# [Saved data entries]
=== Section Start ===
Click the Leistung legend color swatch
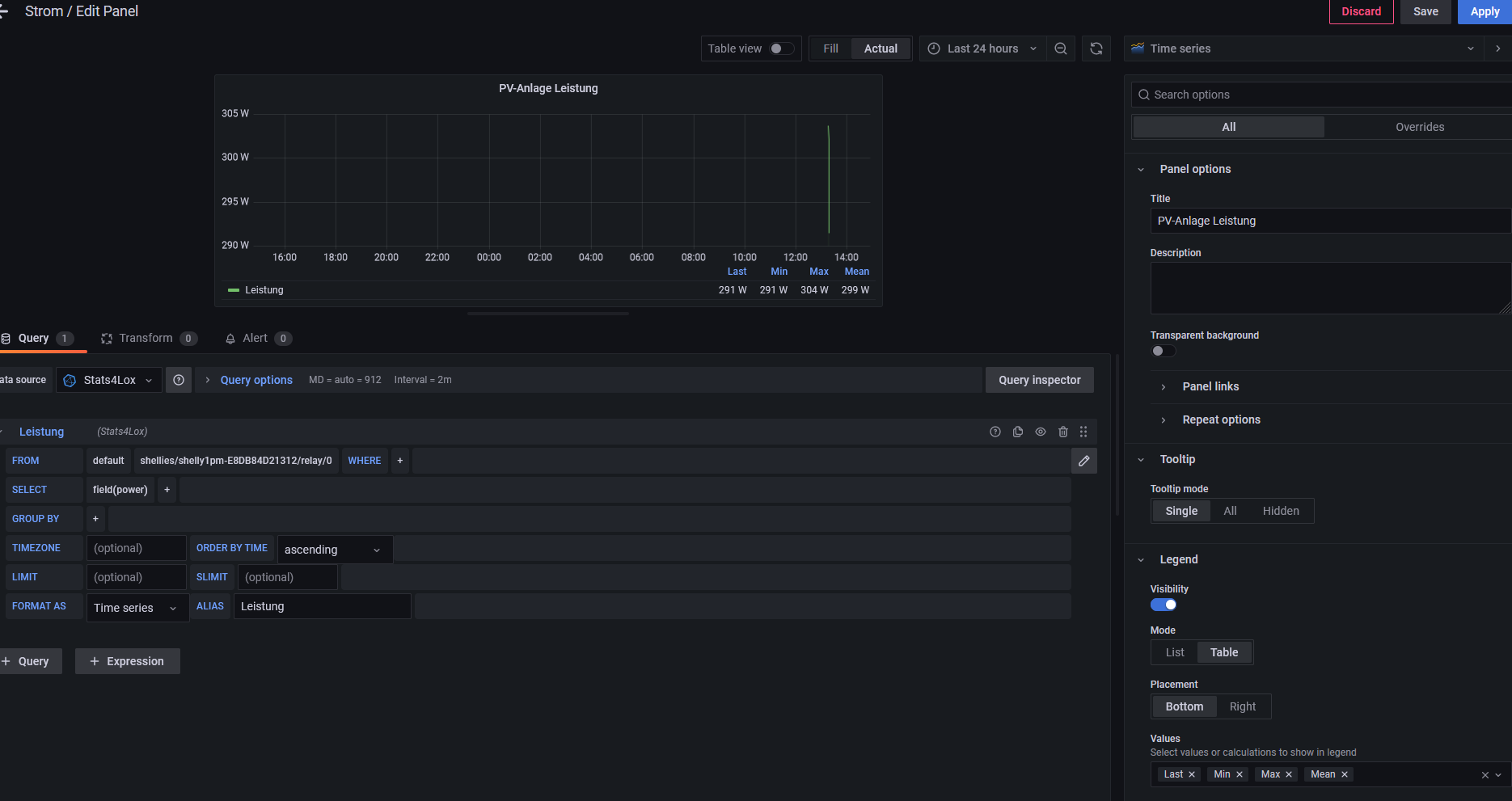 tap(234, 290)
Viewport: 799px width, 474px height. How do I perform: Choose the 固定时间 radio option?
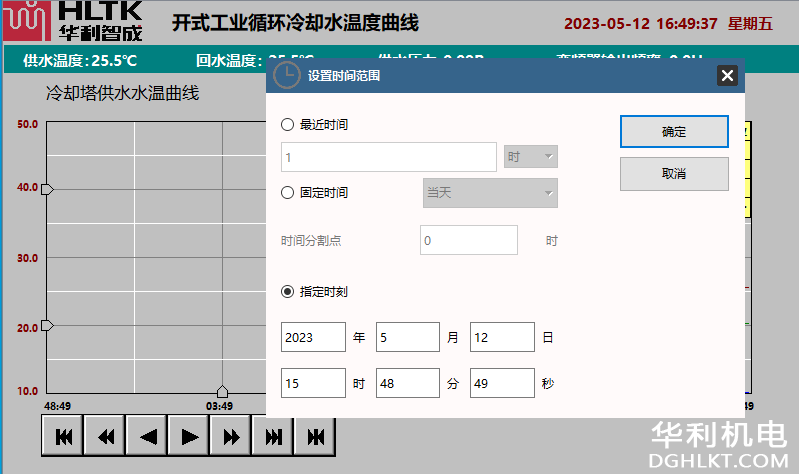pos(288,192)
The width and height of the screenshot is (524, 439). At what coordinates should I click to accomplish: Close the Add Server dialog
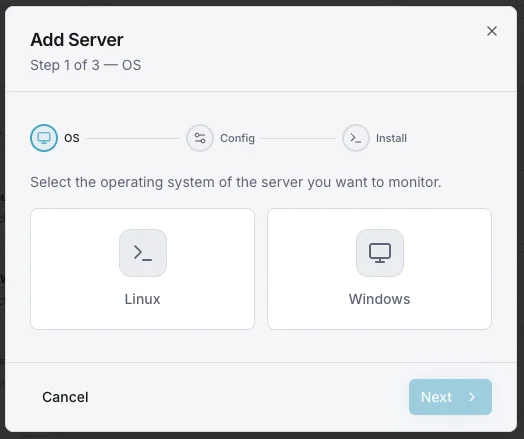point(492,31)
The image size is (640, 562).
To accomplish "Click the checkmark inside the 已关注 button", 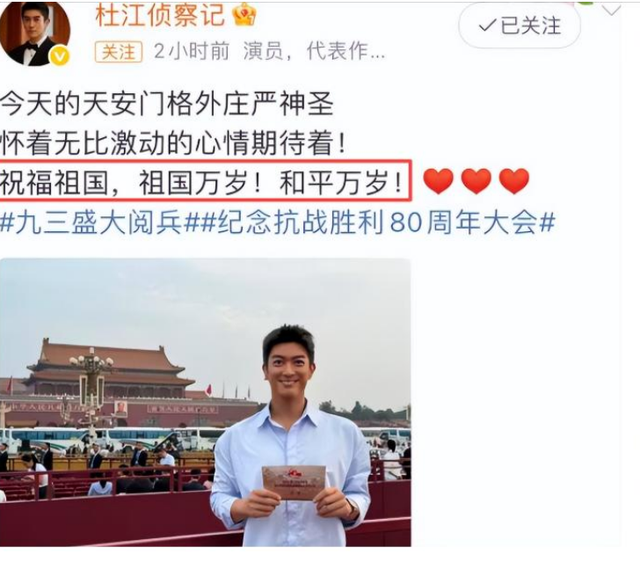I will coord(487,26).
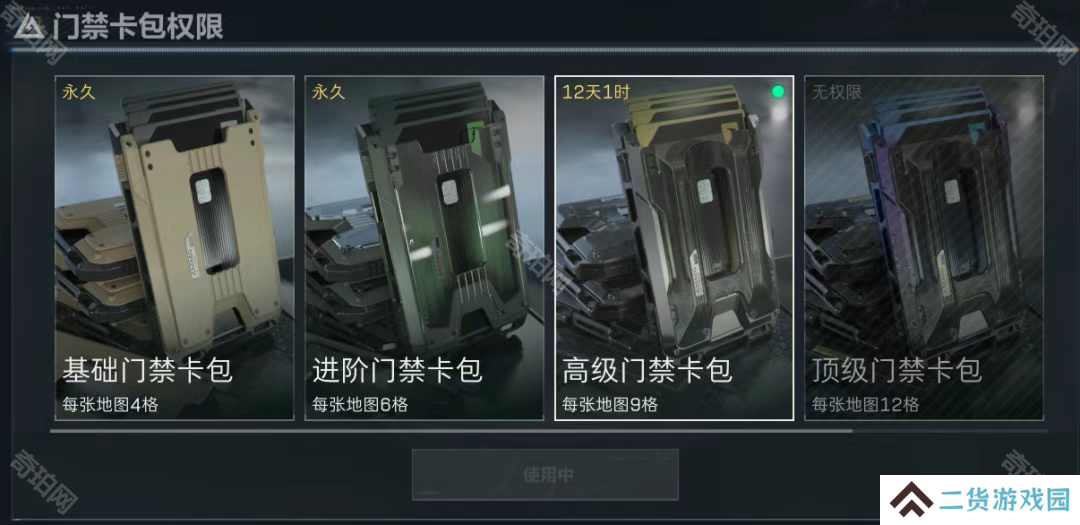This screenshot has height=525, width=1080.
Task: Click the triangle logo beside 门禁卡包权限
Action: coord(29,27)
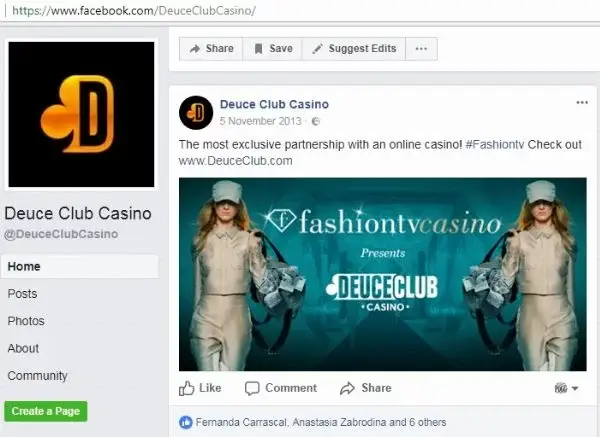This screenshot has width=600, height=437.
Task: Click the blue like reaction icon
Action: click(186, 422)
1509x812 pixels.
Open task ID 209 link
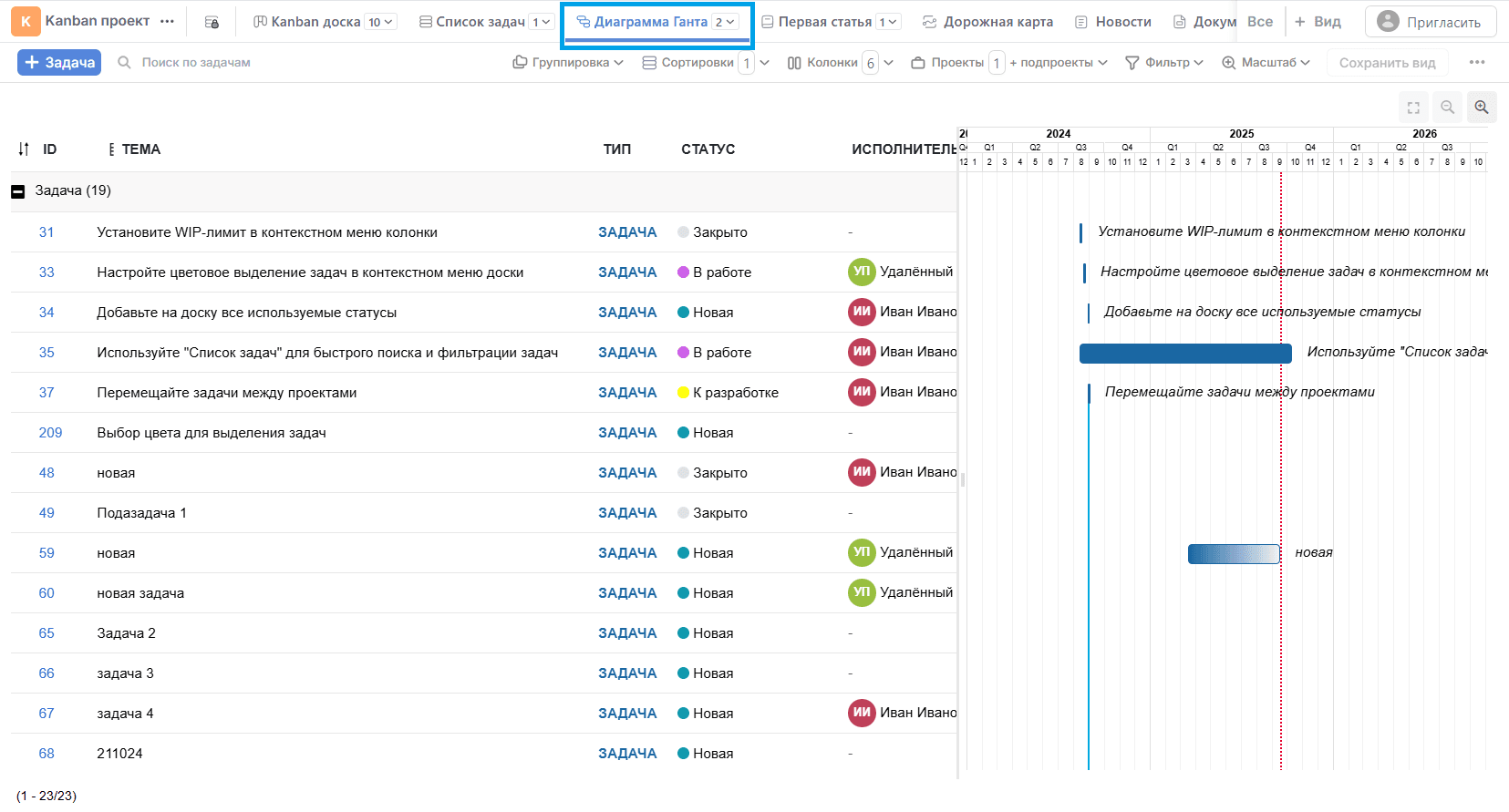tap(50, 433)
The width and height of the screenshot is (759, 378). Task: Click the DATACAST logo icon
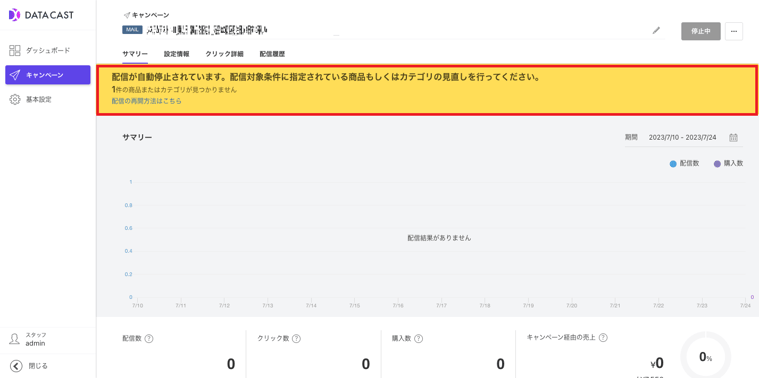tap(15, 15)
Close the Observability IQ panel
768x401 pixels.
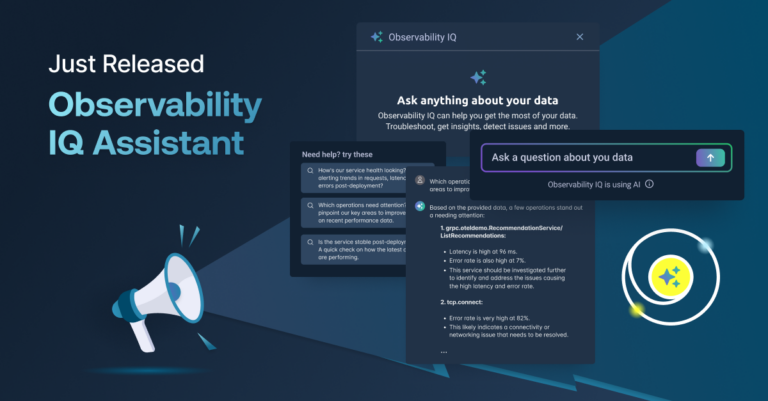tap(580, 37)
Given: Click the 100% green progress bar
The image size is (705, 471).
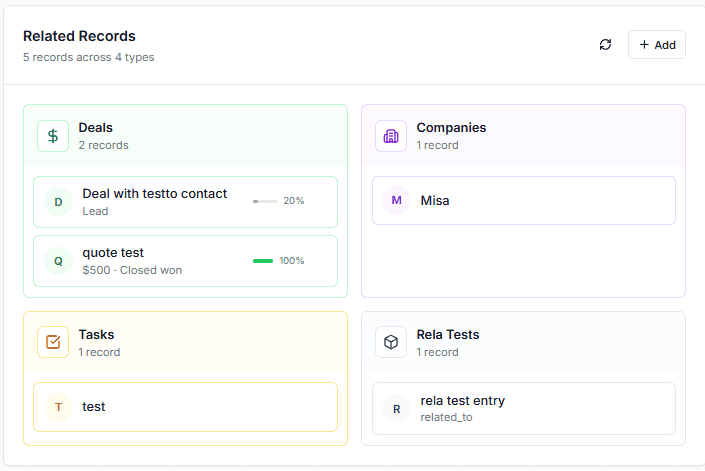Looking at the screenshot, I should [x=263, y=261].
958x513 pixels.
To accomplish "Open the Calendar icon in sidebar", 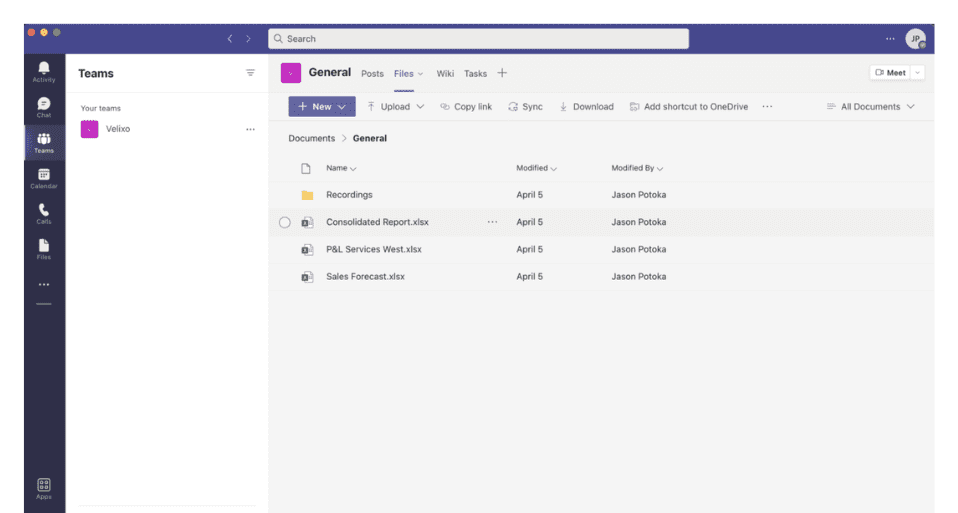I will pos(44,178).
=== Section End ===
# [Task directions]
The required output is a verbatim repetition of the lines from the opening of the entries above through the line containing "The image size is (640, 562).", inclusive, with no pictures and nothing else.

# [Written response]
Click the Leistung legend color swatch
 tap(234, 290)
Viewport: 799px width, 474px height. How do I perform: Choose the 固定时间 radio option?
pos(288,192)
The width and height of the screenshot is (524, 439). At what coordinates should I click to accomplish: Close the Add Server dialog
point(492,31)
The image size is (640, 562).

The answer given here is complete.